I look at them as a useful way to plan and estimate. It's okay if priorities shift or if you realise something will take longer, or that you actually need to work on something else right now and some KR will be pushed to next Q, etc. And it's perfectly fine not to meet some of your OKRs. I think of them as a compass rather than a paved road.
If it's ok to shift priorities 3 weeks into OKRs and push them to the next quarter why was it important to have them at all? Do you now need to measure the new work that's prioritized?
It's totally fine (and encouraged, in fact) to not pass every OKR, but I don't see any point to them. All of the failures of waterfall that everyone has always been aware of, but with the additional work of stating how you'll measure it, so that finance knows who to pay more.
If you have no idea where you're going, and no metrics at all, how do you reasonably pick any tasks?
So, clearly, you have some goal. It's likely also measurable. If you pick it so specific that you can't stick to it, yeah, OKRs are nonsensical. But "make money" or "increase conversion rate" or "find market fit" are clearly meaningful goals, no?
The difference from waterfall is that OKRs don't prescribe a "how". They describe a desired outcome. Guardrails within which you can be as agile as you want, just get some results.

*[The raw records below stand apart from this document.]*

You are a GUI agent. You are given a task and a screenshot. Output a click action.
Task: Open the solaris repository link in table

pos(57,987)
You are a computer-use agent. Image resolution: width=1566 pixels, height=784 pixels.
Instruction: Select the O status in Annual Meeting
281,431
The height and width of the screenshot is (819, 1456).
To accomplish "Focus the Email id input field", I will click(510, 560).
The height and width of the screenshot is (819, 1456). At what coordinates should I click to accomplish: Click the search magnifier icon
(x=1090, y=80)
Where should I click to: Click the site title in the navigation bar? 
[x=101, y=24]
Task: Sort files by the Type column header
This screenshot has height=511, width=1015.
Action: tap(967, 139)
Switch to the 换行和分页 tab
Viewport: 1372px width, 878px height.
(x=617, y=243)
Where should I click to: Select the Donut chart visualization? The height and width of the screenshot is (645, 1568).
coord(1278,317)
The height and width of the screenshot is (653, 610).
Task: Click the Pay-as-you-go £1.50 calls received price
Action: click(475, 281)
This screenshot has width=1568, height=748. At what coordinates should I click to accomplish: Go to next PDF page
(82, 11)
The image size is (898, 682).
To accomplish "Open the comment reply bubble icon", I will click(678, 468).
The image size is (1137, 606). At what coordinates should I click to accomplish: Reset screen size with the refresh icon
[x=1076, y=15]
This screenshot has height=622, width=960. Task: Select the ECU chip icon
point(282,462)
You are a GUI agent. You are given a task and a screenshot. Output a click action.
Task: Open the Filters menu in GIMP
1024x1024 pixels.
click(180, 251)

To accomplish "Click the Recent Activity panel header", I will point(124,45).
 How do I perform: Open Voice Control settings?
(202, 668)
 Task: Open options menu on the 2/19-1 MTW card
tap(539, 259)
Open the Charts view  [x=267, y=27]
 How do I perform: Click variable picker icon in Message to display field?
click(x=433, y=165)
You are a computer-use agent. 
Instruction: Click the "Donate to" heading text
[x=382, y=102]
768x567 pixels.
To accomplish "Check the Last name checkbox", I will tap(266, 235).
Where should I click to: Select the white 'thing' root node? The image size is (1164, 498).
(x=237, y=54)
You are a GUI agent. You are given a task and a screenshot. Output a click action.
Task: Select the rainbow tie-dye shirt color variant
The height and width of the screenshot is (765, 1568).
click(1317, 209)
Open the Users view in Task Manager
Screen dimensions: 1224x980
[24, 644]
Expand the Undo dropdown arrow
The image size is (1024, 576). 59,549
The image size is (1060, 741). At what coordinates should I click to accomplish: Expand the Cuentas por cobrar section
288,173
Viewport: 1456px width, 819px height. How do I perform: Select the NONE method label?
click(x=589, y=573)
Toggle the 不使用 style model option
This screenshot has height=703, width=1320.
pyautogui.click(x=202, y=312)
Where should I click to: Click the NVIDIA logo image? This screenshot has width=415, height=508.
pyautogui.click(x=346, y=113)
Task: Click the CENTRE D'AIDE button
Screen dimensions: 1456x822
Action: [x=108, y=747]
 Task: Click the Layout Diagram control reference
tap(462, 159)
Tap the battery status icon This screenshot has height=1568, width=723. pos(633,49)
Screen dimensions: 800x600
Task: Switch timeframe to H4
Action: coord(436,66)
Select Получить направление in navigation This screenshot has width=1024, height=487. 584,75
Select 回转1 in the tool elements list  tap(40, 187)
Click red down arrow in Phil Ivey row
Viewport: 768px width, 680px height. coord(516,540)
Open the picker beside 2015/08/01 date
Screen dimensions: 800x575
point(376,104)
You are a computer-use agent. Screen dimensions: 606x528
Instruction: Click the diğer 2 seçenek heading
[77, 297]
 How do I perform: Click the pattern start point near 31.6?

As I said, look at them as a compass - a map will be a better analogy maybe - this is what I want to achieve at the point in time I'm making my plans, and here's how I'm going to achieve it. As long as that doesn't change, it's useful to break down a vague goal into milestones and evaluate on occasion (my team does it every 2 weeks) how you're progressing.
But it's okay for that to change, and then you just write new OKRs.